Under OR Art. 697m, all shareholder rights attached to the affected shares -- including voting rights and dividend entitlement -- are automatically suspended until the declaration is made. No court order is required. The suspension is self-executing.

What is the difference between a nominee shareholder and a nominee director?

A nominee shareholder holds shares in their own name under a fiduciary agreement. A nominee director sits on the board or acts as managing director in their own name. The director role carries direct management liability under OR Art. 754; the shareholder role carries litigation risk as legal owner. Both roles can be held by the same person or by different persons.

Can a non-Swiss resident be a Swiss nominee shareholder?

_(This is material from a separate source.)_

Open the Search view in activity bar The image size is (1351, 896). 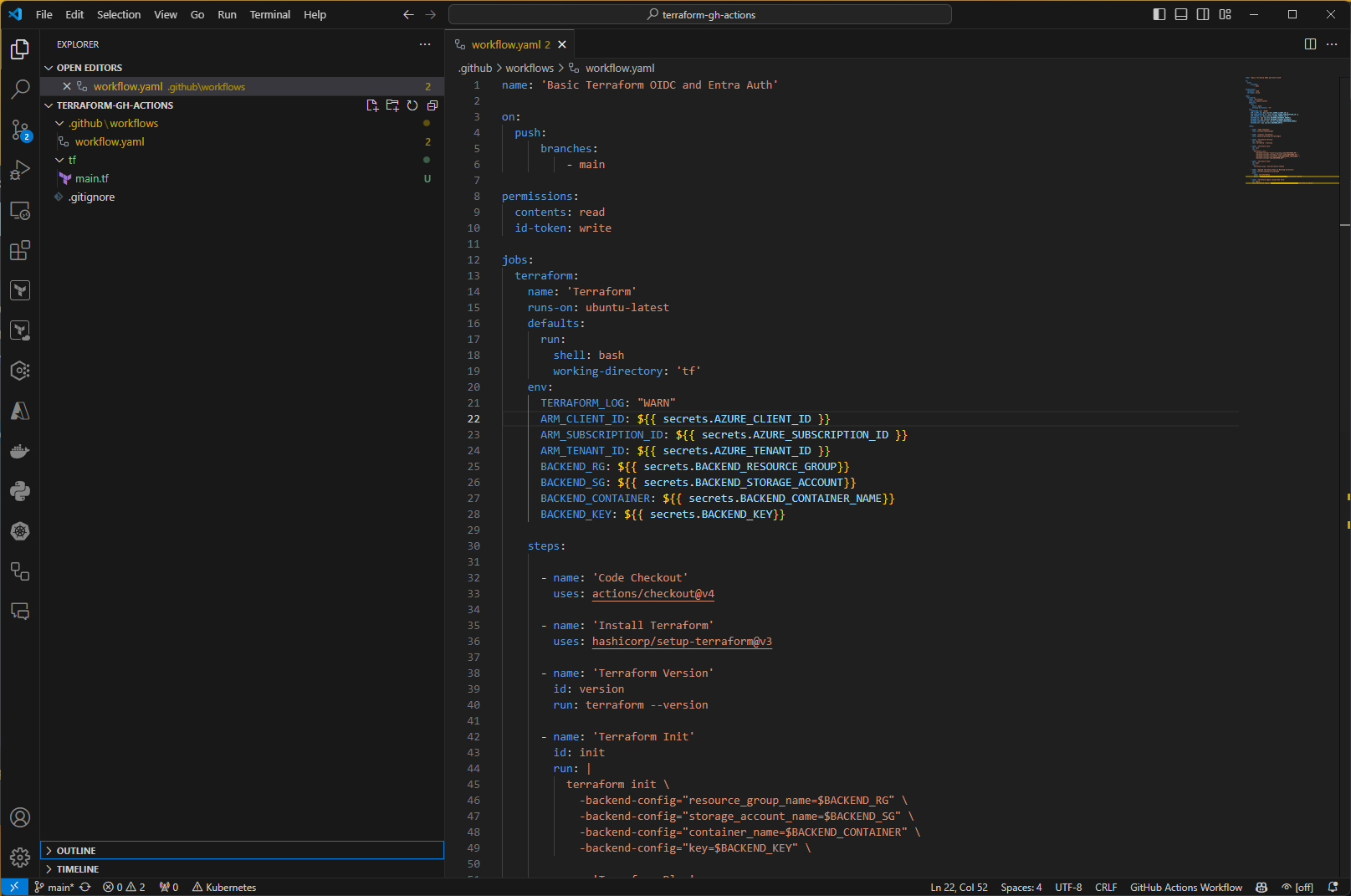[x=20, y=90]
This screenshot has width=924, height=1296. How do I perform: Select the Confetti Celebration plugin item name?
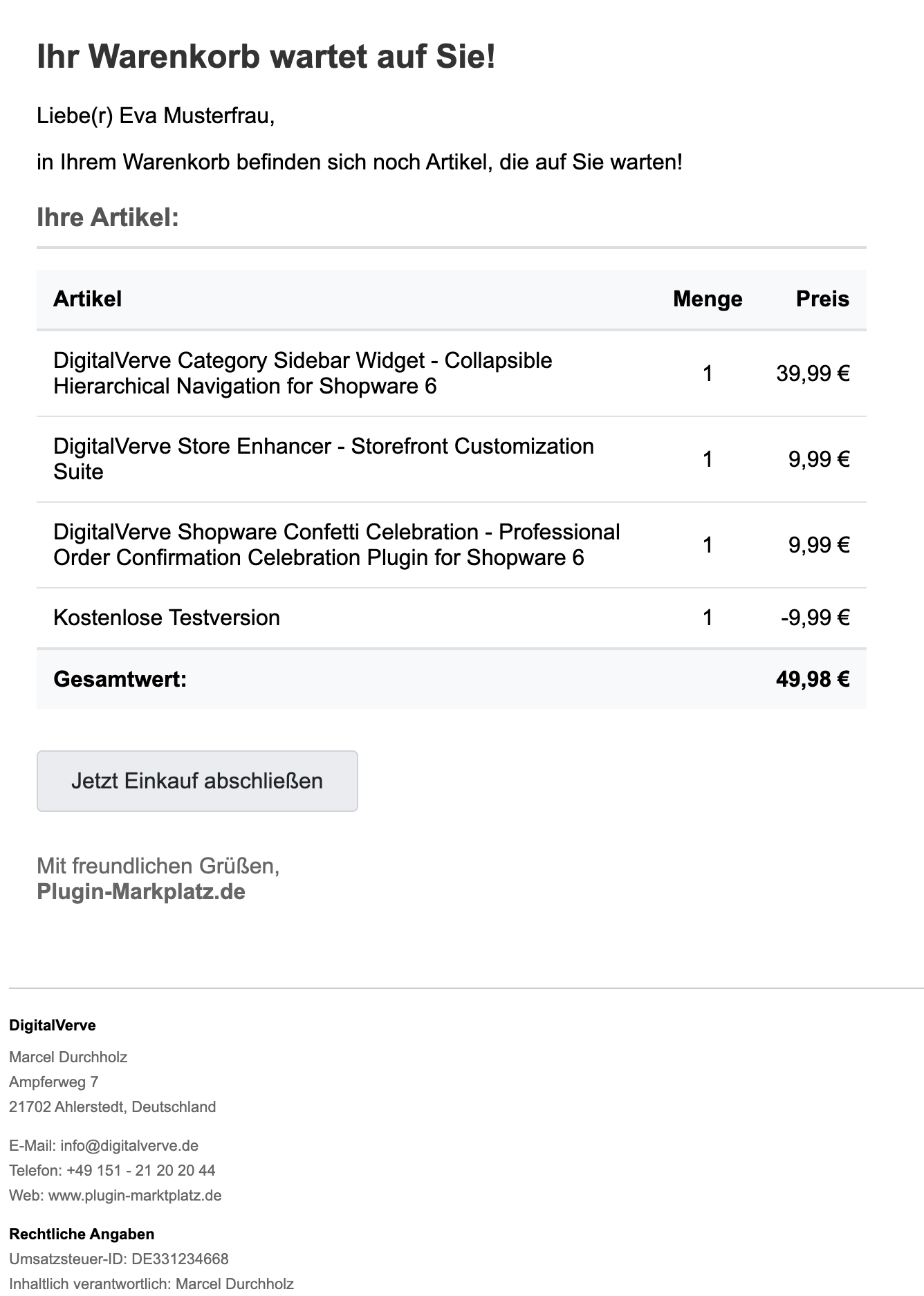click(336, 544)
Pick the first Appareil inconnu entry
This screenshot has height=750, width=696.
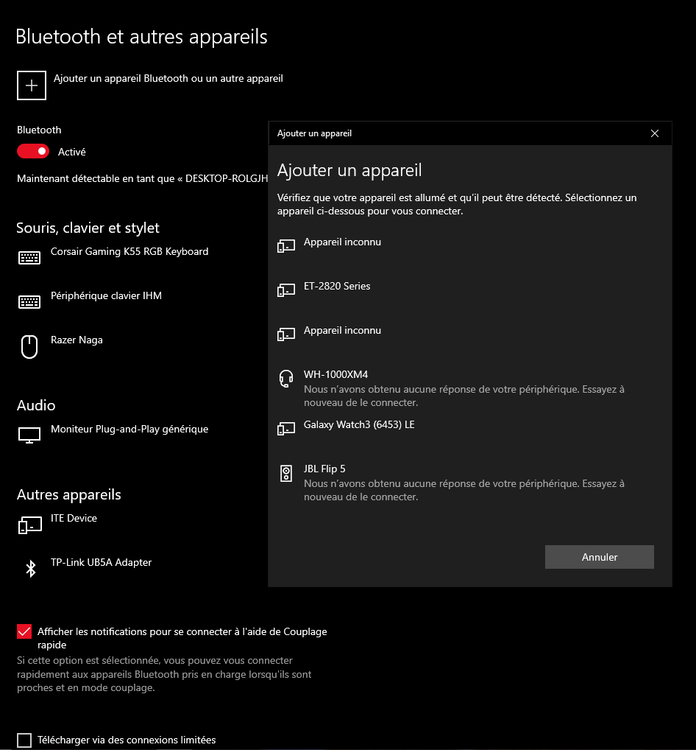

Yes. Swiss law imposes no residency or nationality requirement on shareholders of an AG or GmbH. A foreign individual or foreign company can act as nominee shareholder, subject to the same UBO declaration and AML obligations as a Swiss-resident nominee.

Are bearer shares still available in Switzerland?

No. Switzerland abolished freely transferable bearer shares in 2019 (OR Art. 622 para. 1bis). Outstanding bearer shares not converted by 30 April 2021 were nullified. All Swiss AGs now exclusively issue Namenaktien (registered shares) recorded in the Aktienbuch.

How is the 35% withholding tax refunded via a nominee structure?

The withholding tax refund or treaty reduction is tied to the beneficial owner, not the nominee. To claim a refund, the beneficial owner must be disclosed to ESTV. Treaty zero-rate certificates (Meldeverfahren) require explicit beneficial-owner declaration and are valid for 5 years. A nominee structure that conceals the UBO from ESTV prevents any withholding tax recovery.

Is a nominee shareholder arrangement legal and AML-compliant?

Yes, provided the fiduciary agreement is in writing, the UBO is declared to the company under OR Art. 697j within 30 days, and the nominee performs GwG CDD if they are a financial intermediary. Nominee arrangements are a standard corporate governance tool in Switzerland. Misuse for money laundering or tax evasion is illegal and reportable to MROS.